On the other side of the spectrum is the humble savings account. It’s not glamorous. In fact, it’s pretty boring – so boring that many people don’t even qualify it as an investment, though like any other investment, it’s a method of putting aside money for the future in order to create or preserve wealth. And it is an investment option that takes care of virtually every problem mentioned above.
Many people overlook savings accounts because of the relatively low long-term returns that one can expect from a savings account compared to the anticipated returns of other long-term investments. Often, savings accounts return a rate below inflation. However, a number of other advantages of savings accounts make up for that relatively low return.
Let’s take a closer look.
It’s FDIC-insured. What this means is that for the first $250,000 you have in a savings account, you’re automatically insured by the Federal Deposit Insurance Corporation against the failure of your bank. If your bank were to go out of business, the money in your account would be safe. You would either be paid that money directly or, more likely, a new account would be opened for you at another bank with the same balance as before.
Simply put, you’re not going to lose money in your savings account if a business fails. The same cannot be said of many other investments.
It’s low-risk. Savings accounts, by their very nature, don’t lose money. In many investments, you’ll lose money over the course of individual days, weeks, months or even years. But with a savings account, your balance won’t go down. It will only go up. (That is, until you take money out, of course.)

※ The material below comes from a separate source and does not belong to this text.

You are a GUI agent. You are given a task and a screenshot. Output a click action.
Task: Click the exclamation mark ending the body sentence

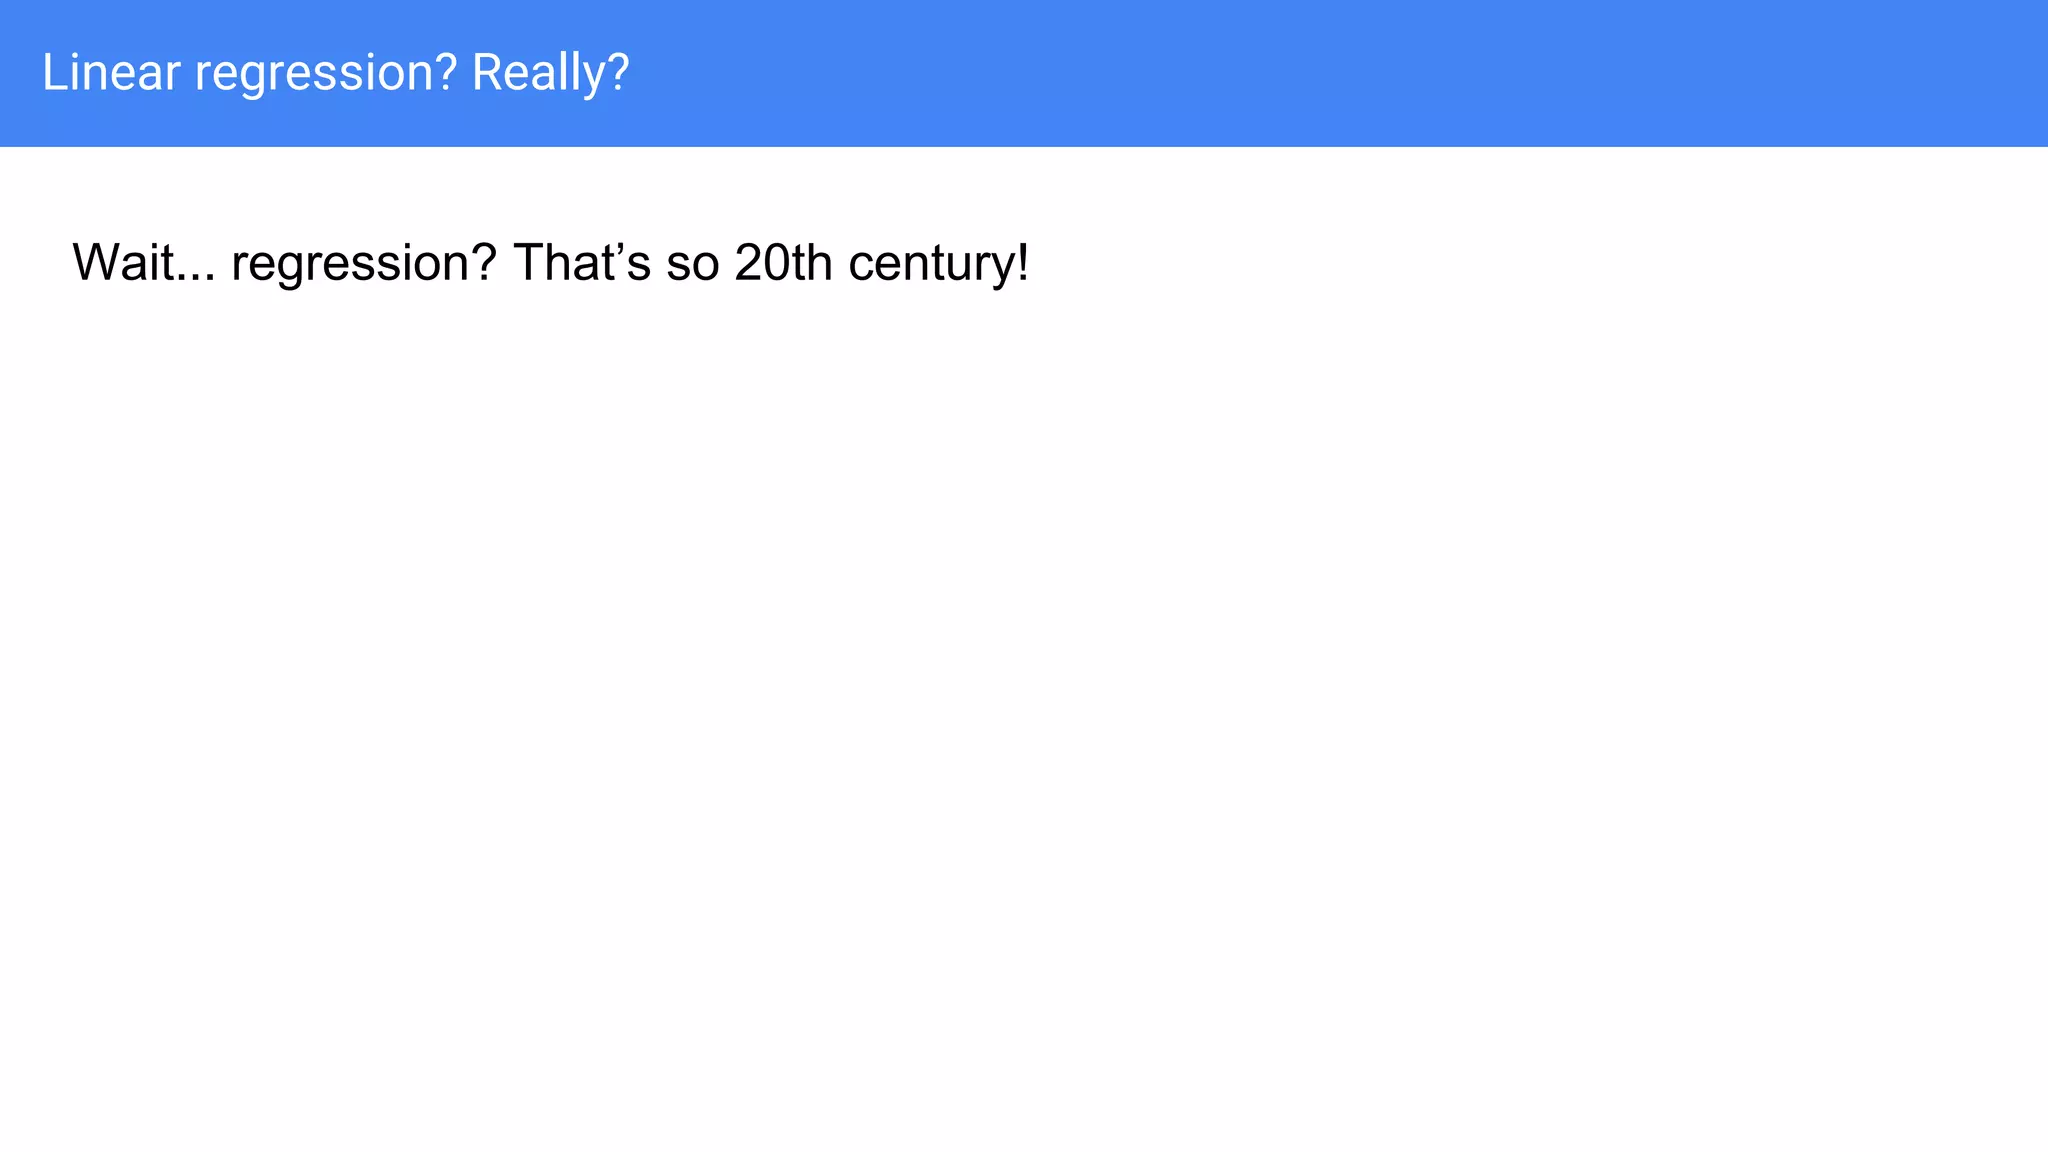[x=1022, y=263]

This is a huge mark in a savings account’s favor during a downturn in the stock market, bond market or real estate market. In 2008, when the S&P 500 dropped nearly 40 percent of its value in a single year, savings accounts everywhere held all of their value and even increased in value.

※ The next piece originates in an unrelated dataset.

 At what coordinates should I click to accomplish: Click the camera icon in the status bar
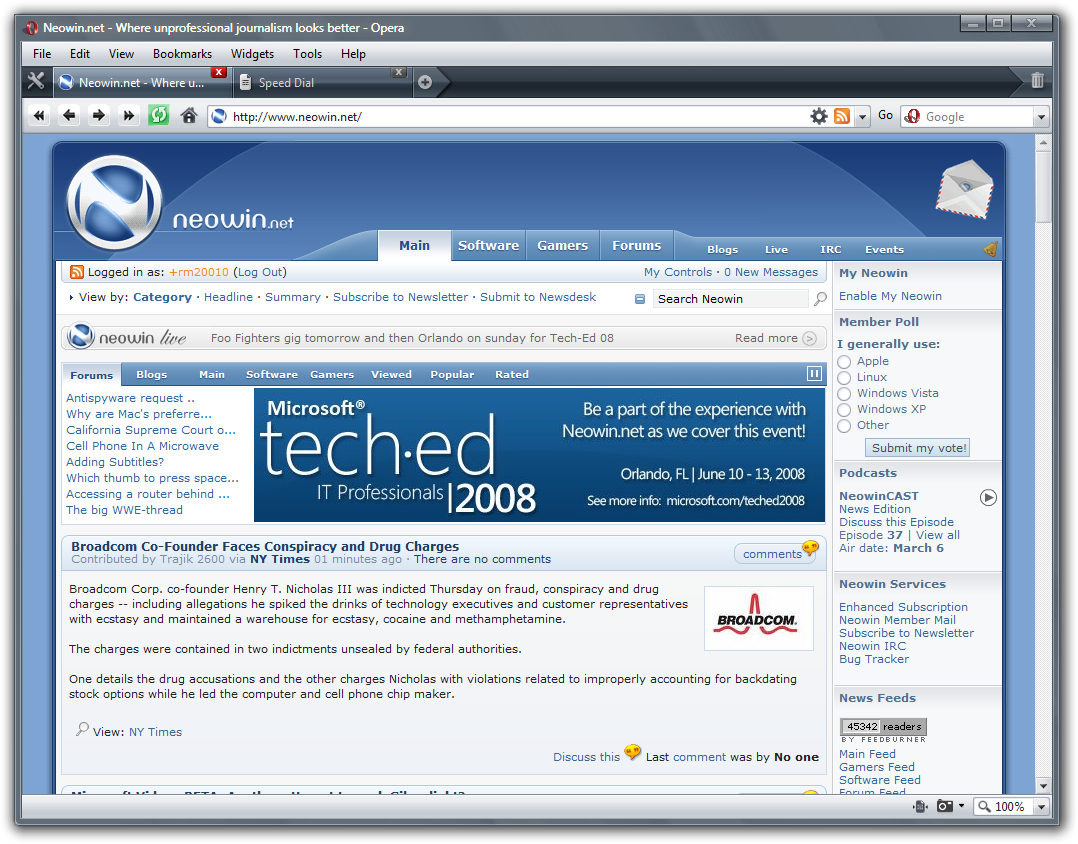pyautogui.click(x=946, y=806)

The advantage of savings accounts here is that they’re safe from volatility. If it is imperative that you not lose value in your investment in the short term, then a savings account will accomplish that wonderfully. Investments in the stock market, real estate and other products often lose value over the course of a year – or even three-year or five-year periods. That won’t happen in a savings account.
If you can’t afford to lose some of your money, a savings account is a great place to put it.
That’s not true for many other investments. Even the more liquid ones can take several days to get money into your pocket (or, more accurately, into your checking account). Some investment products, such as real estate properties, can take months or years to sell off, so that you have your money in hand.
This is why many people use their savings accounts as an emergency fund. When an emergency comes, they can easily access those funds and immediately have the cash they need to deal with urgent life problems. That often doesn’t work with other investments.
It does earn a return (albeit a small one). While a savings account doesn’t earn a big return, it can earn a small one – as much as 2 percent, depending on the bank.
That’s not a big flashy number like you might earn in the stock market, but it’s a steady and reliable number. You’ll earn that return like clockwork, and it won’t ever dip on you (unless your bank notifies you that it’s adjusted rates). In fact, in recent months, savings account rates have been rising steadily. That’s far better than the alternative of just stashing cash in your mattress.
It doesn’t require a big initial investment. Many investments, such as real estate properties and mutual funds, require a significant amount of money as an initial investment. For example, the Vanguard Total Stock Market Index Fund requires a $3,000 initial investment. Most real estate investments are quite expensive, often requiring a mortgage in order for most people to be able to afford them.
You’re not going to get rich from a savings account, but you’re not going to lose your shirt, either. A savings account is a safe place to put your money when you can’t afford to lose any or think you’ll need it in an emergency. It’s also a good place to put some of your investments as a hedge against losses – you can’t lose everything if some of your money is in an ordinary savings account, after all. It is a great short-term option.
Don’t overlook the virtues of the ordinary savings account. It can and should be a part of your financial plans.